## INFORMATION GIVEN
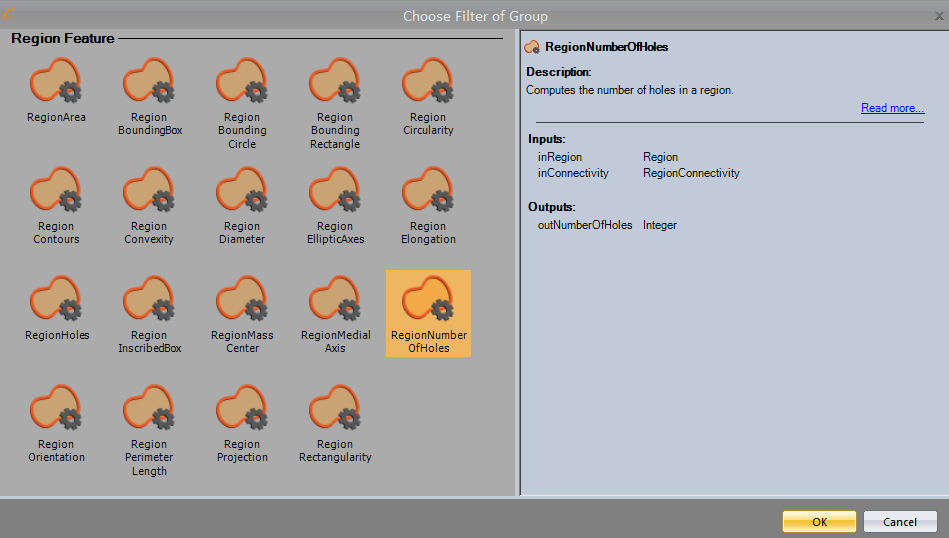The image size is (949, 538).
Task: Select the RegionMass Center filter
Action: (242, 300)
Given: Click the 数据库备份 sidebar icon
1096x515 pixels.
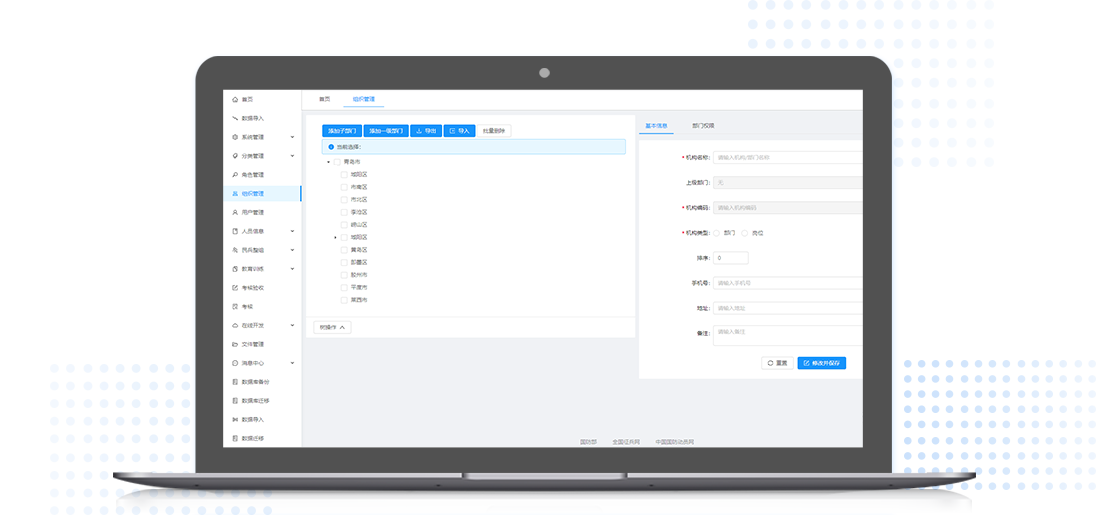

## TASK BRIEF
Swap "sidebar icon" for "navigation button" in the entries above and write them out again with nothing else changed. Leave out the pictures.

## THE ANSWER
The image size is (949, 538).
Task: Select the RegionMass Center filter
Action: (242, 300)
Given: Click the 数据库备份 navigation button
1096x515 pixels.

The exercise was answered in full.